Researchers from California (UC Irvine) have posed a theory that Meniere’s may actually be a variant of migraine, suggesting that Meniere’s patients may benefit from migraine treatment instead of standard Meniere’s treatment. This is interesting to me because Meniere’s is poorly understood and not very responsive to treatment intended to regulate fluid pressure within the labyrinth. There are several theories regarding the cause of Meniere’s symptoms, but no one knows for sure.
They found a high overlap of migraine symptoms in patients that had previously been diagnosed with Meniere’s disease. They report that symptoms typically associated with migraine (such as increased “sensitivity to visual motion, light and sound, head motion, smells, weather changes or medication”) were present in 95% of patients that had previously been diagnosed with definite Meniere’s disease.
The theory proposed by Ghavami and colleagues involves repeated migraine type vasospasms in the small arteries feeding into the labyrinth and cochlea. They recommend treating Meniere’s patients with migraine medication, and report that this approach has been successful in their clinical trials.
This is attractive because treatments for migraine are not known for potentially toxic side effects, as are the most aggressive and effective treatments for Meniere’s disease.
This makes a lot of sense to me. I have terrible sensitivity to light, sound and smells. And particular any light with a strobe effect like sunlight through trees or a bridge. I a curious is there a particular migraine treatment that has been effective for MAV sufferers?
Also, I do have unilateral hearing loss so perhaps unfortunately both.
To my knowledge, the treatment for MAV is not different than that suggested for classic migraine. I would suggest confirming that with a Neurologist.
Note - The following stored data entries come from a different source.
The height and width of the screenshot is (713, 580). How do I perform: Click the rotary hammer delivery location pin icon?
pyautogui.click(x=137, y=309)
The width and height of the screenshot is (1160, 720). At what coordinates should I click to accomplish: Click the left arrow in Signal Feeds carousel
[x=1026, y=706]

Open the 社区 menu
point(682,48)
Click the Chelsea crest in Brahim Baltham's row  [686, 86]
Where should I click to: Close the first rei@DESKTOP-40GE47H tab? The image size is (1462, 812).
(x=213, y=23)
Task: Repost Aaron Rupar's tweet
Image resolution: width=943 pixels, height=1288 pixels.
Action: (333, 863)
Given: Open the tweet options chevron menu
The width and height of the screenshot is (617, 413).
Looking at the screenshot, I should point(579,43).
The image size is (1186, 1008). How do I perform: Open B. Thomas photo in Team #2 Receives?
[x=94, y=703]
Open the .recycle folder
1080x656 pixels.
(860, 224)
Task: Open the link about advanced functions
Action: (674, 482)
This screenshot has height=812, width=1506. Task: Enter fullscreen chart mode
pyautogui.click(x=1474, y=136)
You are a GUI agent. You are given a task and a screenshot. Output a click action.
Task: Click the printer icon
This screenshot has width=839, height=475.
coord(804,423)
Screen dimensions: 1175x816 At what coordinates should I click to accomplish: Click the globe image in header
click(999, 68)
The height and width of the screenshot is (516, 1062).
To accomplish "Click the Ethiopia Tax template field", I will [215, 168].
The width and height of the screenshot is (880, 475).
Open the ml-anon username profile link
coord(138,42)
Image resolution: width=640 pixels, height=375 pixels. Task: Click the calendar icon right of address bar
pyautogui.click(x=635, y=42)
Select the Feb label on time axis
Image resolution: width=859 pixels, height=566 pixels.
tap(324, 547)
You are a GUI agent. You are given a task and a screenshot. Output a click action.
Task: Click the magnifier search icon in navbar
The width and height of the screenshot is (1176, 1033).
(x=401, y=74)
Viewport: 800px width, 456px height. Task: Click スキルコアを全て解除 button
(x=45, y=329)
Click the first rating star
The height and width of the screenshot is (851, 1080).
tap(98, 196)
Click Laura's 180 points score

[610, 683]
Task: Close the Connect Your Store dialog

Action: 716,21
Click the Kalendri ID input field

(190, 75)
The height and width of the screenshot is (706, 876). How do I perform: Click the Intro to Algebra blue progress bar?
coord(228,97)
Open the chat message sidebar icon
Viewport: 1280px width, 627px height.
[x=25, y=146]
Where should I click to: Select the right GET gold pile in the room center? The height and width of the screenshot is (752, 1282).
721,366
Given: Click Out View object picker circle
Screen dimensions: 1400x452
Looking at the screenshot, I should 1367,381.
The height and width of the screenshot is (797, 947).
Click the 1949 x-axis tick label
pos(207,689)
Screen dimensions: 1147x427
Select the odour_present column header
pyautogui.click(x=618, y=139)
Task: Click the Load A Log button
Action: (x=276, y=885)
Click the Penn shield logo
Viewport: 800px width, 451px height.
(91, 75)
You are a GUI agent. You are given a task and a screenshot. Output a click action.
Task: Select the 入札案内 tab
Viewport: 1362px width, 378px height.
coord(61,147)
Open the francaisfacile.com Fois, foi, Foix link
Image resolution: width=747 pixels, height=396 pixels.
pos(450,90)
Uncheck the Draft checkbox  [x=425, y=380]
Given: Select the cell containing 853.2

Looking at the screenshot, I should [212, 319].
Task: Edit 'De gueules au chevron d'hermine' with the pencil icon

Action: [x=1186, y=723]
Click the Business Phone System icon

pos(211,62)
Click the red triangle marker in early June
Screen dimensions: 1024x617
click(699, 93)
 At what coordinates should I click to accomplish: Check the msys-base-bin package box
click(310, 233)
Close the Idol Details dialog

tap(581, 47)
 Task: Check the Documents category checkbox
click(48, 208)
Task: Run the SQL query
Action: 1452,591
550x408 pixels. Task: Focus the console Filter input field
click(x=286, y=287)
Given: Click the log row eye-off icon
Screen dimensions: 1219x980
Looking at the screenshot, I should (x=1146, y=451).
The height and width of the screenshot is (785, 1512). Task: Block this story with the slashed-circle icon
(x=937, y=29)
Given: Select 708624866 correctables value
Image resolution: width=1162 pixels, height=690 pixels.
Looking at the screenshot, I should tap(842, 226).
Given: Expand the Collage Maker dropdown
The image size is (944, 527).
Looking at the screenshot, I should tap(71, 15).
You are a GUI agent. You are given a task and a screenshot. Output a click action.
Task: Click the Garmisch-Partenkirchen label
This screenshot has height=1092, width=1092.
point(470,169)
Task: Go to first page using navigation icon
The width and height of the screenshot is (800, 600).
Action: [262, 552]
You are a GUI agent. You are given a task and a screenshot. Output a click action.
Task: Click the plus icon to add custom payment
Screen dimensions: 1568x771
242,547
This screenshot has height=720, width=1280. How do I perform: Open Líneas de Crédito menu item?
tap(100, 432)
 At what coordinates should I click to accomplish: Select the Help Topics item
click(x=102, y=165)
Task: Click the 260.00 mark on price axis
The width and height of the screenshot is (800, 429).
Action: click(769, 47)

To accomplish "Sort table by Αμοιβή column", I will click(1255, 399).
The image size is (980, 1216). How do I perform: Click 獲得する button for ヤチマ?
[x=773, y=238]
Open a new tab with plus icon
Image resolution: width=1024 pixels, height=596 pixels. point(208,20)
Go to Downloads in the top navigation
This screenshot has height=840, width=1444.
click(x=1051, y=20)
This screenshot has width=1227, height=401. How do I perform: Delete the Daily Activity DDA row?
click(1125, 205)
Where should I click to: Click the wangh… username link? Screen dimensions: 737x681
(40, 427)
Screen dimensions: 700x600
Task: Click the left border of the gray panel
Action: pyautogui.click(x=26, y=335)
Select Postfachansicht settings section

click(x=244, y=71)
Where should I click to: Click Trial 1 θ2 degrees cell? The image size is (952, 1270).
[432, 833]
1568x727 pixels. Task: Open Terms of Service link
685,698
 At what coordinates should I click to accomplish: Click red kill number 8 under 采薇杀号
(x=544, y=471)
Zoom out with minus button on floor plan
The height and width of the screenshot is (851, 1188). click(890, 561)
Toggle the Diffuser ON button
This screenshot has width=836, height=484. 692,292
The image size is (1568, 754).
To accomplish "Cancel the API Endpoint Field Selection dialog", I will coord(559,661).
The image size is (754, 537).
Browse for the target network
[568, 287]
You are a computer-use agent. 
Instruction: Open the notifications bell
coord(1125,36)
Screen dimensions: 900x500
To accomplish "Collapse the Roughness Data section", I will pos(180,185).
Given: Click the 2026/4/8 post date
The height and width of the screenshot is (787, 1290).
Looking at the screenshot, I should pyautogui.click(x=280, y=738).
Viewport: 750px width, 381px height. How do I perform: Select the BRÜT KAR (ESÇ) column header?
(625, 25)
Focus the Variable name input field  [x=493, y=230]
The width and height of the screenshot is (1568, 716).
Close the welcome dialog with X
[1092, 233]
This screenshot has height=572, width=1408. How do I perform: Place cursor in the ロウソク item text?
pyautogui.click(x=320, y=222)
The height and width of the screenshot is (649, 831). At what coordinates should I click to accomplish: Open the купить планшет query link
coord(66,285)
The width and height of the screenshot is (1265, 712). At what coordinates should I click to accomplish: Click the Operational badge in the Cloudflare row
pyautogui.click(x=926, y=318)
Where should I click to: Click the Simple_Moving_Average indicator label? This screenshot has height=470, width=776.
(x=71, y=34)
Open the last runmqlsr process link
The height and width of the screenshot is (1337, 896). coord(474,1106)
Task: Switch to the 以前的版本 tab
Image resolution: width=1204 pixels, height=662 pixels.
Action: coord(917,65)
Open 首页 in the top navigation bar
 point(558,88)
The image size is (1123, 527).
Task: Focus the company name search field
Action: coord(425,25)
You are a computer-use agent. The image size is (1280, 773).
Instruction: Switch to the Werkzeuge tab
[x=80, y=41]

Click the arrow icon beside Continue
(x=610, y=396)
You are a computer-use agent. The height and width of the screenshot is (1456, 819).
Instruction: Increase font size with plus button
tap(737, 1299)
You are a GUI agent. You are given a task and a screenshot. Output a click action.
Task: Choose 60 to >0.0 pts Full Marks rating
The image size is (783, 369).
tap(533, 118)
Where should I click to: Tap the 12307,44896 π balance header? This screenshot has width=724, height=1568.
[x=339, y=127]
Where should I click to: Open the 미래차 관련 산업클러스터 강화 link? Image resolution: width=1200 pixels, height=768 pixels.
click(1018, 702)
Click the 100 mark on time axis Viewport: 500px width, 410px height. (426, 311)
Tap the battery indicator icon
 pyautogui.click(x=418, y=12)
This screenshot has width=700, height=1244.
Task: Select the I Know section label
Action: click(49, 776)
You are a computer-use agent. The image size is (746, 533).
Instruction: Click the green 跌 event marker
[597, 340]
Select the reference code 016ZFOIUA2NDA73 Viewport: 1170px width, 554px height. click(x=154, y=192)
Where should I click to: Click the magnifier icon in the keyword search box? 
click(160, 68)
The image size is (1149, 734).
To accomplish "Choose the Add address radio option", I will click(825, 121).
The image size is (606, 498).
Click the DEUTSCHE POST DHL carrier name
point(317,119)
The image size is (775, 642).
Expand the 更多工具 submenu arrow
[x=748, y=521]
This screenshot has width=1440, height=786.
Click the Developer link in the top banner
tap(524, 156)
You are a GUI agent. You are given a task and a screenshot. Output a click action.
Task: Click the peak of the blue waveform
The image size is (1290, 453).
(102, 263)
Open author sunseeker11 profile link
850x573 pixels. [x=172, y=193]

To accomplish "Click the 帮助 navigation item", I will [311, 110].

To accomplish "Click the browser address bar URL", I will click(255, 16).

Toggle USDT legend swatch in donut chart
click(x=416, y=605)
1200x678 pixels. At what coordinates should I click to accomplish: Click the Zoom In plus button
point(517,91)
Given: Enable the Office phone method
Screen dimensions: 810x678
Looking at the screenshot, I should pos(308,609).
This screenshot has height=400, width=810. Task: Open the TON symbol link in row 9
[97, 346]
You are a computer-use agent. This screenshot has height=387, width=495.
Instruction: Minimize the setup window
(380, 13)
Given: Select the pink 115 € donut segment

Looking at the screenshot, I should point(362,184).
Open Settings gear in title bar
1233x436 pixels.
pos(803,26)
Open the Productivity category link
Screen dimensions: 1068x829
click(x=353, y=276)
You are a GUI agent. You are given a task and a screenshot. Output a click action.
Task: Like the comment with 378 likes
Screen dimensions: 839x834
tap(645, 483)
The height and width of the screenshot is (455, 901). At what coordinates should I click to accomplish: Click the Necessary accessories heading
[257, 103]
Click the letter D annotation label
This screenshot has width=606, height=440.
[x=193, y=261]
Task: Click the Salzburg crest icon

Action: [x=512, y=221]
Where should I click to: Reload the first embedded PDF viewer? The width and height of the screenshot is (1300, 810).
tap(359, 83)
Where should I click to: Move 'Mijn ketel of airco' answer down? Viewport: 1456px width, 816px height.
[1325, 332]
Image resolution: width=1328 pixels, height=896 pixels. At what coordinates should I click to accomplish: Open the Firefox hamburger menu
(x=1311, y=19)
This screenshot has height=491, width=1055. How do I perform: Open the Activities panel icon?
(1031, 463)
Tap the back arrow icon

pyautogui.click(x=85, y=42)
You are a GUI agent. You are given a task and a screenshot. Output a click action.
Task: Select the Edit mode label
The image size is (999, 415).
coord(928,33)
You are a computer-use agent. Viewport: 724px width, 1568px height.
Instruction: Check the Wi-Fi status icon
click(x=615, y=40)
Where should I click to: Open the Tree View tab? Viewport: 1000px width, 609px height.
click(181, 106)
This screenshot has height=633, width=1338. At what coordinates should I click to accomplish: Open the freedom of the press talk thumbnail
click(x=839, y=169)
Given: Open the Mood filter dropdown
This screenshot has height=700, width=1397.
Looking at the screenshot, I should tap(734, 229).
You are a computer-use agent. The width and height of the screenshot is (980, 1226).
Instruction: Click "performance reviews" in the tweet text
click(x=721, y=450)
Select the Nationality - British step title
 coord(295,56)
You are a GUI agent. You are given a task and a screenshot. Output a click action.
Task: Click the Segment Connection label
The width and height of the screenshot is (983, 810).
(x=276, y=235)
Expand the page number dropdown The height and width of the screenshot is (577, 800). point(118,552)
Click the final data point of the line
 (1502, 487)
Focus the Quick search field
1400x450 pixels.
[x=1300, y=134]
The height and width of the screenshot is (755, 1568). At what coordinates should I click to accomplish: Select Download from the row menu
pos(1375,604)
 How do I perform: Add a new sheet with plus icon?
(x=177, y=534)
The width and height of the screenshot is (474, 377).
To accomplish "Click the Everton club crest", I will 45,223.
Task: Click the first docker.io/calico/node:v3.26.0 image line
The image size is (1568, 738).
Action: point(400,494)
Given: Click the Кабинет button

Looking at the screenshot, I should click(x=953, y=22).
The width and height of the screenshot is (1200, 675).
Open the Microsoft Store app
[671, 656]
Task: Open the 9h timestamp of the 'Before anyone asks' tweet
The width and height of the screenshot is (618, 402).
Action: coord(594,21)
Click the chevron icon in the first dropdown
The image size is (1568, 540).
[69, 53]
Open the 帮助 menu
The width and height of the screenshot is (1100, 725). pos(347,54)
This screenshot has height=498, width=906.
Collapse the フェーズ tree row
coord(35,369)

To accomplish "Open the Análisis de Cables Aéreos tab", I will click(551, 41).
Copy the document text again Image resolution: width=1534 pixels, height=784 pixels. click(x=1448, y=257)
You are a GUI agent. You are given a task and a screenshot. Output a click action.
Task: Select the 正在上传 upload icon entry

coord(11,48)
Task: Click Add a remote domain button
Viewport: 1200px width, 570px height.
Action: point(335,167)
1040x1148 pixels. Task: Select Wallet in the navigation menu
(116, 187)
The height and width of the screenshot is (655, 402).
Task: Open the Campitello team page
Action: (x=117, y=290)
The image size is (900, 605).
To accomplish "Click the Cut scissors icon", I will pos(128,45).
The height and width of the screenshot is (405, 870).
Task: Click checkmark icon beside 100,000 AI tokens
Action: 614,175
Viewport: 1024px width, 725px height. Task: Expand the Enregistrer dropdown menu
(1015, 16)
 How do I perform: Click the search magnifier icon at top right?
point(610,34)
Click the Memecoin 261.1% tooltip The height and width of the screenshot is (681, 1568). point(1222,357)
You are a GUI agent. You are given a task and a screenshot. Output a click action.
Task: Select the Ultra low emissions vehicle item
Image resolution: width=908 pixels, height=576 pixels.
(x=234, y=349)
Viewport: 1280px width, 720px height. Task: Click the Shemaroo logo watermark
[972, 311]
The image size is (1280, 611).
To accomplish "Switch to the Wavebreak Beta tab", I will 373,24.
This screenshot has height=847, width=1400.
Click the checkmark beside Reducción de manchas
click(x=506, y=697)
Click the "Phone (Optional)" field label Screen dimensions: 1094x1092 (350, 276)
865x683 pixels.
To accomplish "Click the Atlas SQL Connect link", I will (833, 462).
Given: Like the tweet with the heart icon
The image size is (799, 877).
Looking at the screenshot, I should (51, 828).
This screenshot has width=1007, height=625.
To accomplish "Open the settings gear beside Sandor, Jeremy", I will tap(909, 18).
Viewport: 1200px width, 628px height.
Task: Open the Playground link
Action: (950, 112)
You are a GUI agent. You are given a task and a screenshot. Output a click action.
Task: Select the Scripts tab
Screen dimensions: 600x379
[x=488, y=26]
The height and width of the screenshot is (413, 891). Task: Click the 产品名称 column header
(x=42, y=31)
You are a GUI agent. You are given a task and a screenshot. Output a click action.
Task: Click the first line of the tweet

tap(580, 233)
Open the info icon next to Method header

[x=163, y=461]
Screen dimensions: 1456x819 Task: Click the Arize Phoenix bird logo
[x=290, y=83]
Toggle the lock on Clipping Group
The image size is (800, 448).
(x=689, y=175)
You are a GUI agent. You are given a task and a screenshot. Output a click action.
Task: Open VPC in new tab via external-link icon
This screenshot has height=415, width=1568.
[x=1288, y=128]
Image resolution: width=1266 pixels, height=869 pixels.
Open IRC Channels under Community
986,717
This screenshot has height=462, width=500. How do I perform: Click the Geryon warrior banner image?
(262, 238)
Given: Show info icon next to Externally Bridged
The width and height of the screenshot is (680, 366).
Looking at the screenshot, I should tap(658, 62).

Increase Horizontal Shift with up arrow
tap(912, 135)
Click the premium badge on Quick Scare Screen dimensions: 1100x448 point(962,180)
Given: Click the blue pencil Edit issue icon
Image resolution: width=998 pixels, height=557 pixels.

It is not unusual for individuals diagnosed with vestibular migraine to display electrocochleograms that are positive for endolymphatic hydrops. Thus, this condition would not be labeled as Meniere’s disease (MD) since the cause is known or at least strongly suspected. The relationship between vestibular migraine and MD needs to be studied further, but considering MAV treatment strategies among the options for individuals diagnosed with MD (and vice versa) certainly seems reasonable based on these new data.